Your goal: Below is a listing from which only part is wanted; return exactly the lines from the one with "Given: Uncheck the Call Back checkbox" up to and including the one with "833x470 pixels.".

Provided material:
-*-*-

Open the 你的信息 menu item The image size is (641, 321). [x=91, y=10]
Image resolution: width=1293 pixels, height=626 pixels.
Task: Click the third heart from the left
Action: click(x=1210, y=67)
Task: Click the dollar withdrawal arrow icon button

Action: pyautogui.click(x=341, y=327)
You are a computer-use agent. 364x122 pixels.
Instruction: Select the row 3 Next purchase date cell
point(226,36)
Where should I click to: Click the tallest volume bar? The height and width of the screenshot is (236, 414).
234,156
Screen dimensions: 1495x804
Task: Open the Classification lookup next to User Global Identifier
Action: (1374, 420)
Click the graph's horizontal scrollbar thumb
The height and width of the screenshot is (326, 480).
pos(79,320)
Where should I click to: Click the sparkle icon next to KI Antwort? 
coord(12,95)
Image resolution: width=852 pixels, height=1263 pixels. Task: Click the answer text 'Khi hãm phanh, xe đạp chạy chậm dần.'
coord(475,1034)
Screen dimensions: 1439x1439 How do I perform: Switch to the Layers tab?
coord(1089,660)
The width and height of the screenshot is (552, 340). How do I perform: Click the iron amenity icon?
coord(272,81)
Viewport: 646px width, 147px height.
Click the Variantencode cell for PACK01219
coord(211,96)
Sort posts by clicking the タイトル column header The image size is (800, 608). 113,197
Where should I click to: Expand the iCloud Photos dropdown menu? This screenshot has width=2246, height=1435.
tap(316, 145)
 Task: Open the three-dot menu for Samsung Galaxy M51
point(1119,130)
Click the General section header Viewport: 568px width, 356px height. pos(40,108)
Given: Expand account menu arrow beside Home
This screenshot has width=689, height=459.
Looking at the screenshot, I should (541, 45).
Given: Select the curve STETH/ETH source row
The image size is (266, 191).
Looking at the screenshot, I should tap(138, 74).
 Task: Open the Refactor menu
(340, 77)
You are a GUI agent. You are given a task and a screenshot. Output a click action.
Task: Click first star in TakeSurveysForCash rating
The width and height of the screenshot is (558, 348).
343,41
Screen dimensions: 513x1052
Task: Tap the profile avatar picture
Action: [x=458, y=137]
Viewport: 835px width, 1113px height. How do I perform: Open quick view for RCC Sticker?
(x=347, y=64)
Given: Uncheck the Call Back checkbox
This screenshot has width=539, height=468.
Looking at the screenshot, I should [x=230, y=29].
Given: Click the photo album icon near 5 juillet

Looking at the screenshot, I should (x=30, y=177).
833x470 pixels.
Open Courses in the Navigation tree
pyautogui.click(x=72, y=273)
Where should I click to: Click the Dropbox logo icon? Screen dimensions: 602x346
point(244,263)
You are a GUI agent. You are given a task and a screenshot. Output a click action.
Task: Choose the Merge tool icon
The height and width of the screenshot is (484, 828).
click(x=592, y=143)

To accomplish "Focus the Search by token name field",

-*-*-

Answer to this exercise:
Given: Uncheck the Call Back checkbox
This screenshot has width=539, height=468.
Looking at the screenshot, I should [x=230, y=29].
Given: Click the photo album icon near 5 juillet

Looking at the screenshot, I should (x=30, y=177).
833x470 pixels.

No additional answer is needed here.